▶ **Excerpt provided**
Lecture 2: SEQUENCE INFORMATION RESOURCES

(BIOINFORMATICS)

LECTURE 2- BT-501

With the launch of the Human Genome Project, enormous data came to be known to humans. And it was almost impossible to store this enormous data in books. This led to the requirement of having database also known as sequence information resources.

Definition:

Databases are an e-book (book on the internet) in which we can store, search and retrieve (find out) any type of data. Data can be DNA sequence, RNA sequence, protein sequence, genome information, proteome information, transcriptome information etc.

For e.g. if “acgtcaaga” is the gene sequence of a protein “X”; then it can found out in a genomic database present on the internet. We can know that how many organisms in the universe (discovered so far) are having this sequence or its related sequence for the protein X? What is the amino acid composition and 3D structure of this protein in different organisms? What are the coding regions of this gene? On which chromosome it is present etc. etc.

Types of databases

A vast data was obtained from genome and peptide sequencing of various organisms which could not be stored in a single database. Therefore, different types of databases were constructed. Presently three types of databases are known:

Primary databases:

These are the primary storehouse of sequence information. If a new researcher works on a new organism, plant or microbe and obtains its sequence information, which is new to the world, then he/she should submit his/her data to a primary database. Every year large number of researchers, sequencing labs and industries contribute a large amount of data to primary data repositories on the internet. All these databases are freely available on the internet.

Primary databases can be of two types:

Nucleic acid databases – These are primary depot for nucleic acid sequences. Examples include GenBank, NCBI, EMBL, DDBJ (DNA databank of Japan)
Protein databases– These are primary depot for protein sequences. Examples include SWISSPROT, PIR, PDB

2. Secondary databases- These databases combine the data of primary databases, add more relevant data and then re-publish this data on the internet. TrEMBL, Pfam, PROSITE, CATH are some good examples.

3. Composite databases—In these databases, sequences from different databases are gathered altogether in a single database. So, by using a composite database, the user becomes free from the tedious task of gathering information from multiple sources. For e.g. HIV database contains collective information about HIV from different databases. It is important to note that all composite databases have their own format; which is created by the inventors of the particular database. OWL, MISPX, NRDB are e.g. of databases.

Redundant database– When we find the same information in two different places in the database, it is called redundant database. The question arises why same information will be present multiple times on the net? The answer is same data is submitted by different researchers around the globe working on the same organism.
Non-redundant database – Means only a single entry of a piece of data will be found. This data is not repeated anywhere. Examples of non-redundant databases are OWL. Almost all known databases, including primary databases, known in the world are non-redundant. When a particular sequence is submitted twice to the web, from different users, then it is merged into a single database. After all, there is no use of redundancy.

▶ **Try it**
Translate this sentence from the lecture on sequence information resources into Spanish: "All these databases are freely available on the internet."

Saved entries:
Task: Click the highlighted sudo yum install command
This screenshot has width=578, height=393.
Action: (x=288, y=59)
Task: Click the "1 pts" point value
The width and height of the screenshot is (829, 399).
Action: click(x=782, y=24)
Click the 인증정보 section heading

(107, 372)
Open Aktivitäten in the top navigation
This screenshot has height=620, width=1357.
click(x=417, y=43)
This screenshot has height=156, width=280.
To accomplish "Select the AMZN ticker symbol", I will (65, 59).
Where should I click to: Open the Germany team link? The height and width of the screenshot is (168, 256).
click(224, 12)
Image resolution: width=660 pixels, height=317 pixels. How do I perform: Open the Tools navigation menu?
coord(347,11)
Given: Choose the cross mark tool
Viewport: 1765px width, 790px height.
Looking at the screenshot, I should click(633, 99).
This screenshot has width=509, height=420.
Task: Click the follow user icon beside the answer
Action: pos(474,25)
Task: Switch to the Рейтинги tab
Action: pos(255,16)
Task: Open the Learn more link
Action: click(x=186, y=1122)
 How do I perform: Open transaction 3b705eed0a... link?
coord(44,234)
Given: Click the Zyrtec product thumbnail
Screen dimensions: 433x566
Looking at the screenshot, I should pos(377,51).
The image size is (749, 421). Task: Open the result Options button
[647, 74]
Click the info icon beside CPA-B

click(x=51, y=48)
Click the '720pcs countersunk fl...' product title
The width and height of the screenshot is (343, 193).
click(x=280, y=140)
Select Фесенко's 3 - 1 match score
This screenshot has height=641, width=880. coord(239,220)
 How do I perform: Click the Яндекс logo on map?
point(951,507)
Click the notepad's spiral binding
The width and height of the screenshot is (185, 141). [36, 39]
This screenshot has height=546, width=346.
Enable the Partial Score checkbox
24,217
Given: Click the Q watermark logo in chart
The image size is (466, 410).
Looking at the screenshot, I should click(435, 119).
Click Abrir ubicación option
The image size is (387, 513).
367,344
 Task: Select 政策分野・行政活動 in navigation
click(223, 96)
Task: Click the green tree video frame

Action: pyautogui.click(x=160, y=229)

▶ **Final answer**
Todas estas bases de datos están disponibles gratuitamente en internet.